Hi, I am using splunk 8.0.1 on windows OS with Python3. With help of @woodcock answer from https://answers.splunk.com/answers/489475/how-configure-an-alert-to-send-an-email-based-on-f.html I was ...
See more...
Hi, I am using splunk 8.0.1 on windows OS with Python3. With help of @woodcock answer from https://answers.splunk.com/answers/489475/how-configure-an-alert-to-send-an-email-based-on-f.html I was trying below search-
Your Base Search Here
| outputlookup MyTempLookup.csv
| stats count by EmailContact
| map maxsearches=9999 search="|inputlookup MyTempLookup.csv
| search EmailContact=$EmailContact$
| sendemail to=\"$EmailContact$\" format=raw subject=myresults sendresults=true"
But the search is returning results but it is not sending any mail. and when I checked internal logs below error I observed-
ERROR sendemail:1428 - [HTTP 403] Client is not authorized to perform requested action;
Traceback (most recent call last):
File "D:\Program Files\Splunk\etc\apps\search\bin\sendemail.py", line 1421, in <module>
results = sendEmail(results, settings, keywords, argvals)
File "D:\Program Files\Splunk\etc\apps\search\bin\sendemail.py", line 400, in sendEmail
jobResponseHeaders, jobResponseBody = simpleRequest(uriToJob, method='GET', getargs={'output_mode':'json'}, sessionKey=sessionKey)
File "D:\Program Files\Splunk\Python-3.7\lib\site-packages\splunk\rest\__init__.py", line 559, in simpleRequest
raise splunk.AuthorizationFailed(extendedMessages=uri)
splunk.AuthorizationFailed: [HTTP 403] Client is not authorized to perform requested action
Note- If I try using only sendemail command then it is working and I am able to receive email. Is there anything needs to be modified in sendemail.py command for python3.

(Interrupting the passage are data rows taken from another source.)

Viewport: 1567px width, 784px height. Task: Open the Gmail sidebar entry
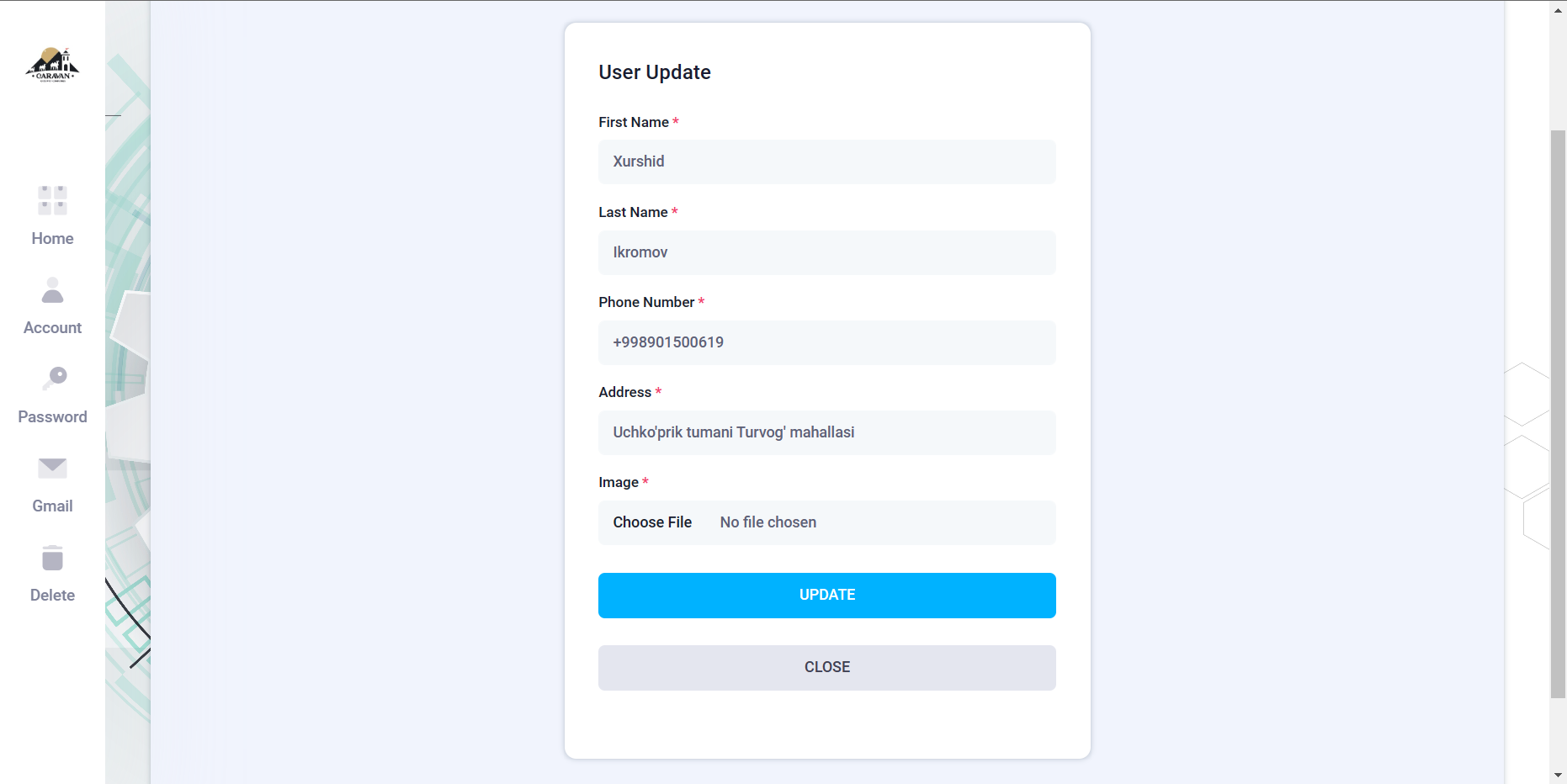tap(51, 506)
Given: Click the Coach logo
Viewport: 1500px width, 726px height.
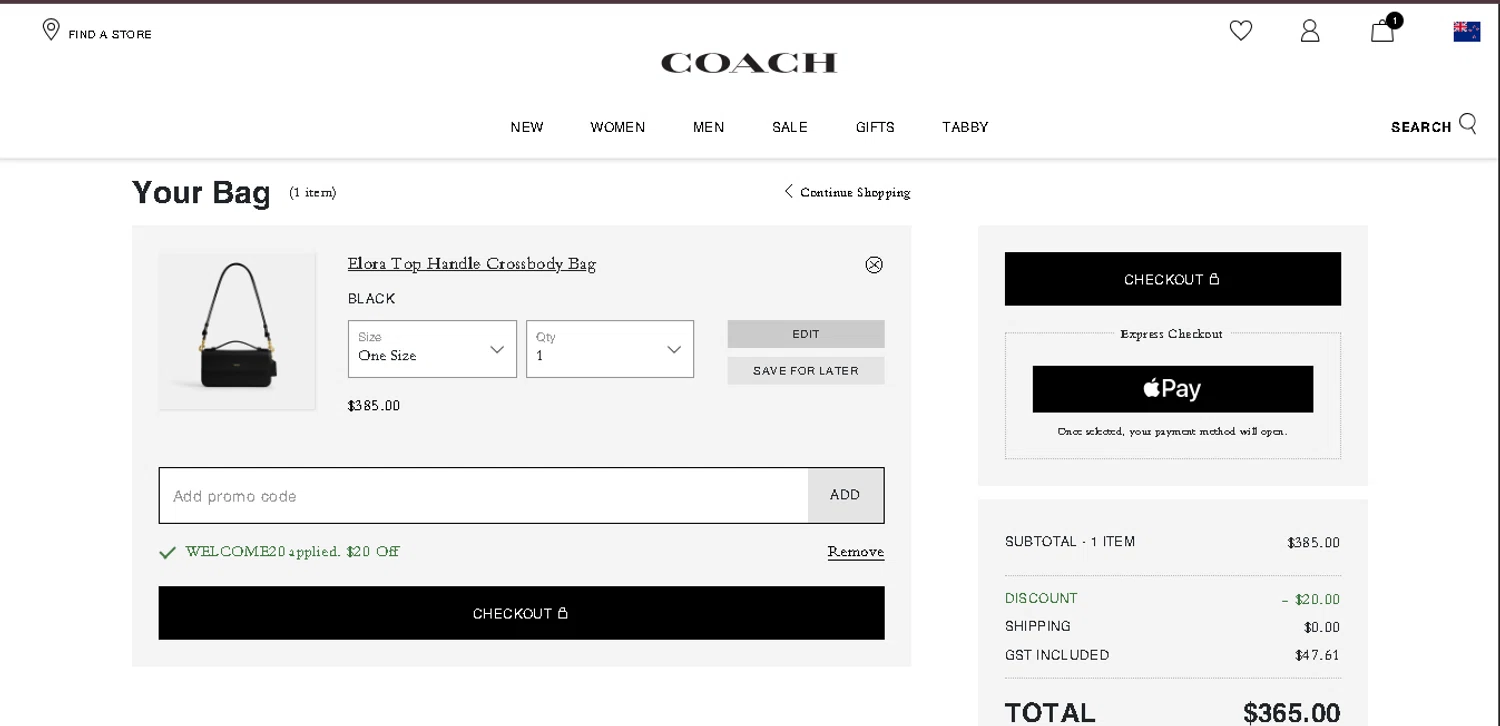Looking at the screenshot, I should 749,63.
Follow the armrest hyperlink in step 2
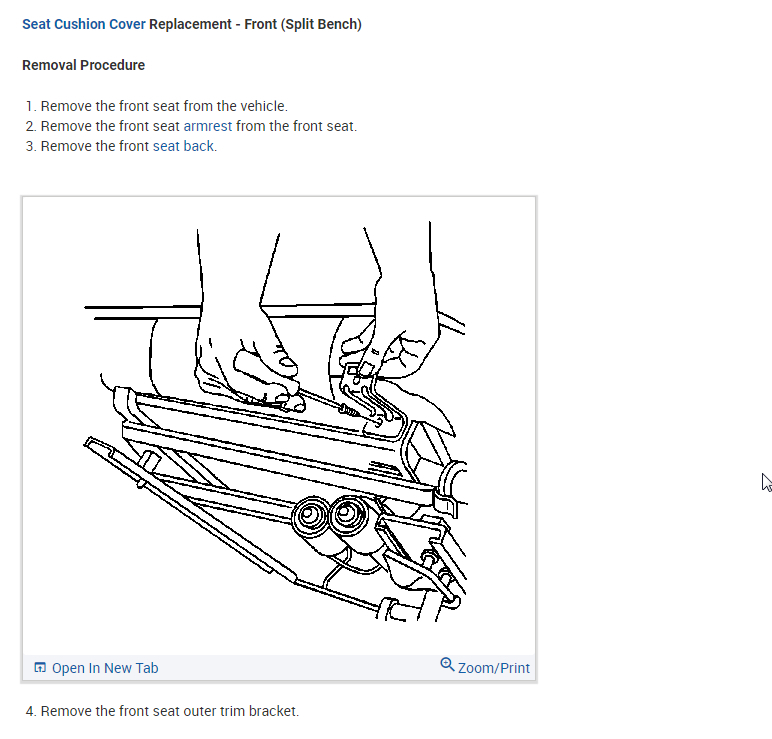The width and height of the screenshot is (772, 739). click(207, 126)
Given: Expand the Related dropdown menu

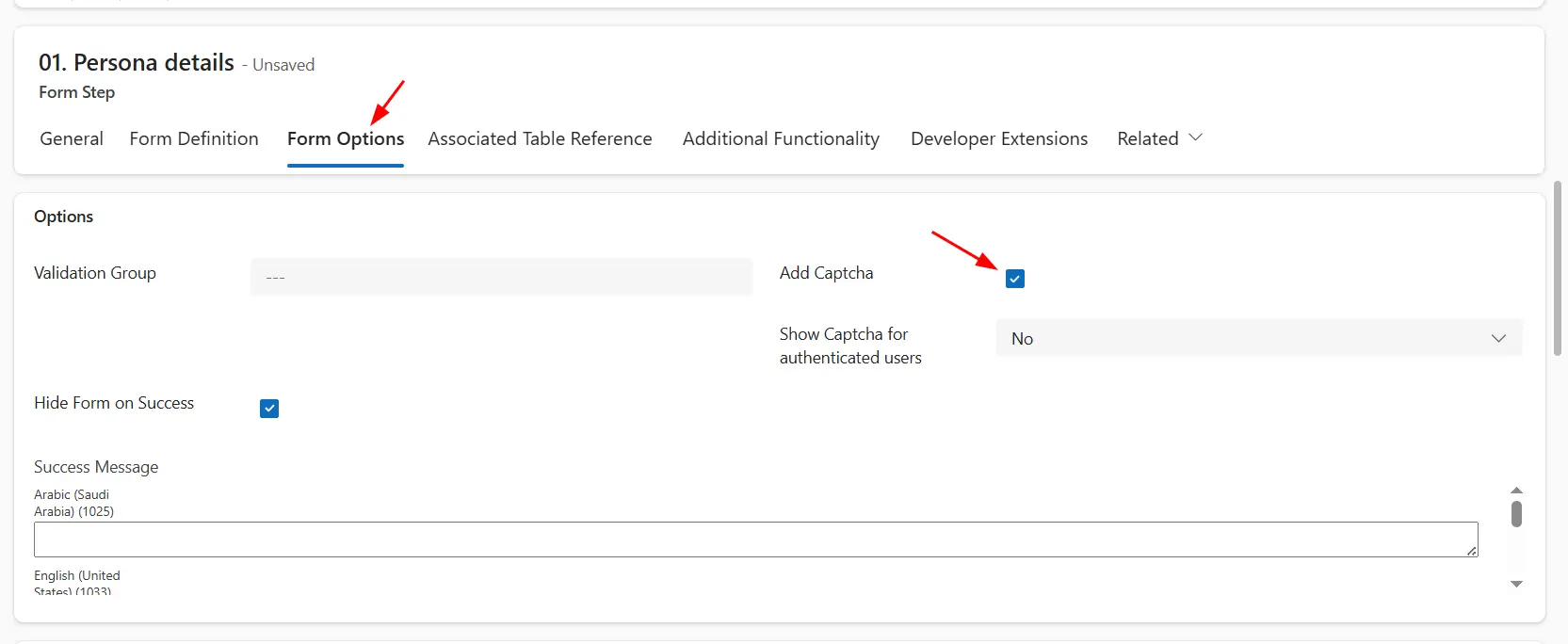Looking at the screenshot, I should click(1159, 138).
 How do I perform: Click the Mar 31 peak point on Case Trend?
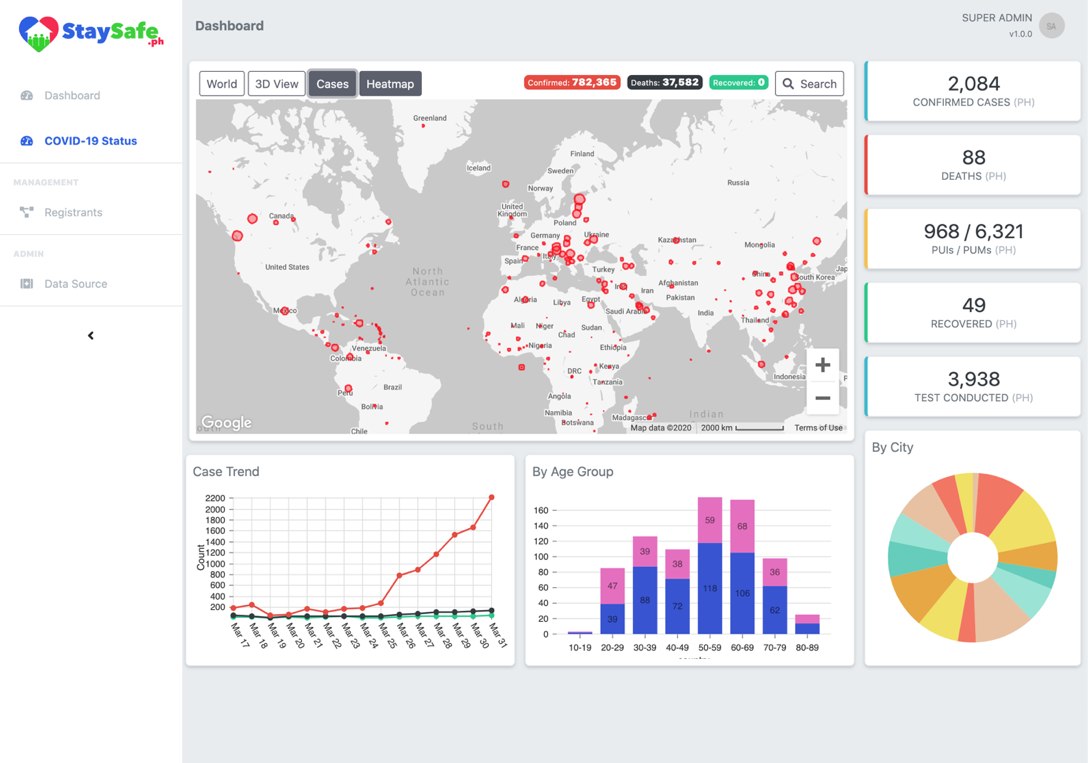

Below sample query I tried but it is not sending any email-
index=_internal|stats count by sourcetype|eval EmailContact=if(sourcetype="splunkd","email@id.com","email2@id.com")
| outputlookup MyTempLookup.csv| stats values(EmailContact) AS emailToHeader| mvexpand emailToHeader| map search="|inputlookup MyTempLookup.csv | where EmailContact=\"$emailToHeader$\"
| fields - EmailContact
| sendemail
sendresults=true inline=true
to=\"$emailToHeader$\"
subject=\"Your Subject here: \"
message=\"This report alert was generated by \$app\$ Splunk with this search string: \"
Any idea what mistake I am doing in above query. Thanks.